■ **The problem**
Every entry must come back exactly as it was written.

■ **Supplied records**
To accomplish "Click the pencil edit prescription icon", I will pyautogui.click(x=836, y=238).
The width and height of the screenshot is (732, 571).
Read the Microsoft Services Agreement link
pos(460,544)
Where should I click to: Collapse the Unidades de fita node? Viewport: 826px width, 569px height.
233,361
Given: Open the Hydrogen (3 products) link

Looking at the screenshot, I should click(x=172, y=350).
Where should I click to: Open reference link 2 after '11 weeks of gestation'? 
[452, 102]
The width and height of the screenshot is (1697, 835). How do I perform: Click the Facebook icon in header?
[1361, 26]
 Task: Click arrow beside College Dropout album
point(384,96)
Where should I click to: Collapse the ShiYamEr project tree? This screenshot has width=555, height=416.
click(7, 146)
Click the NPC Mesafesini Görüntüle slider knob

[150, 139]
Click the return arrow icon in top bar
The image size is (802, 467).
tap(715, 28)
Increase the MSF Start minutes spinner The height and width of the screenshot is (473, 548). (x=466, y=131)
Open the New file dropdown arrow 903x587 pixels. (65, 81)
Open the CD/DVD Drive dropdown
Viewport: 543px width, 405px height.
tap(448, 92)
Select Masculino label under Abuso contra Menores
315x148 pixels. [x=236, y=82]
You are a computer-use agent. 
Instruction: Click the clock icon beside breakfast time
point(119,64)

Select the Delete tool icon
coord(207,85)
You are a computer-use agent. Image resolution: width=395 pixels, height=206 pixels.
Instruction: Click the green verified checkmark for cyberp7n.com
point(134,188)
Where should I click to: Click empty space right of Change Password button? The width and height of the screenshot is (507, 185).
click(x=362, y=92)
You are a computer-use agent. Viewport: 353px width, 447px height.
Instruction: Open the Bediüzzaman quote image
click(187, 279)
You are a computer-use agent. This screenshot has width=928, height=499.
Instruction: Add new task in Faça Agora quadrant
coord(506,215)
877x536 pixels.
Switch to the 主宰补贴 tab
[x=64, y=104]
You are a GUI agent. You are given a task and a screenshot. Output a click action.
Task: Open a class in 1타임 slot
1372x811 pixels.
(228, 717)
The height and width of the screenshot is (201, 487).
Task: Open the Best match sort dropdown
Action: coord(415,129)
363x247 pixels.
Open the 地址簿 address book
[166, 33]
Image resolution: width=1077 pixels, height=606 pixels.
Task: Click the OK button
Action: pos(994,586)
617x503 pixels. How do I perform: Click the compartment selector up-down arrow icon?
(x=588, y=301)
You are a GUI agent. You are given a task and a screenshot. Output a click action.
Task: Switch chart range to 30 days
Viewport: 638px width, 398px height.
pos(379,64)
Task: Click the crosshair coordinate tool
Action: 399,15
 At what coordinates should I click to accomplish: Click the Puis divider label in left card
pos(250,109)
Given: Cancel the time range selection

■ **Expected answer**
To accomplish "Click the pencil edit prescription icon", I will pyautogui.click(x=836, y=238).
The width and height of the screenshot is (732, 571).
Read the Microsoft Services Agreement link
pos(460,544)
Where should I click to: Collapse the Unidades de fita node? Viewport: 826px width, 569px height.
233,361
Given: Open the Hydrogen (3 products) link

Looking at the screenshot, I should click(x=172, y=350).
Where should I click to: Open reference link 2 after '11 weeks of gestation'? 
[452, 102]
The width and height of the screenshot is (1697, 835). How do I perform: Click the Facebook icon in header?
[1361, 26]
 Task: Click arrow beside College Dropout album
point(384,96)
Where should I click to: Collapse the ShiYamEr project tree? This screenshot has width=555, height=416.
click(7, 146)
Click the NPC Mesafesini Görüntüle slider knob

[150, 139]
Click the return arrow icon in top bar
The image size is (802, 467).
tap(715, 28)
Increase the MSF Start minutes spinner The height and width of the screenshot is (473, 548). (x=466, y=131)
Open the New file dropdown arrow 903x587 pixels. (65, 81)
Open the CD/DVD Drive dropdown
Viewport: 543px width, 405px height.
tap(448, 92)
Select Masculino label under Abuso contra Menores
315x148 pixels. [x=236, y=82]
You are a computer-use agent. 
Instruction: Click the clock icon beside breakfast time
point(119,64)

Select the Delete tool icon
coord(207,85)
You are a computer-use agent. Image resolution: width=395 pixels, height=206 pixels.
Instruction: Click the green verified checkmark for cyberp7n.com
point(134,188)
Where should I click to: Click empty space right of Change Password button? The width and height of the screenshot is (507, 185).
click(x=362, y=92)
You are a computer-use agent. Viewport: 353px width, 447px height.
Instruction: Open the Bediüzzaman quote image
click(187, 279)
You are a computer-use agent. This screenshot has width=928, height=499.
Instruction: Add new task in Faça Agora quadrant
coord(506,215)
877x536 pixels.
Switch to the 主宰补贴 tab
[x=64, y=104]
You are a GUI agent. You are given a task and a screenshot. Output a click action.
Task: Open a class in 1타임 slot
1372x811 pixels.
(228, 717)
The height and width of the screenshot is (201, 487).
Task: Open the Best match sort dropdown
Action: coord(415,129)
363x247 pixels.
Open the 地址簿 address book
[166, 33]
Image resolution: width=1077 pixels, height=606 pixels.
Task: Click the OK button
Action: pos(994,586)
617x503 pixels. How do I perform: Click the compartment selector up-down arrow icon?
(x=588, y=301)
You are a GUI agent. You are given a task and a screenshot. Output a click action.
Task: Switch chart range to 30 days
Viewport: 638px width, 398px height.
pos(379,64)
Task: Click the crosshair coordinate tool
Action: 399,15
 At what coordinates should I click to accomplish: Click the Puis divider label in left card
pos(250,109)
Given: Cancel the time range selection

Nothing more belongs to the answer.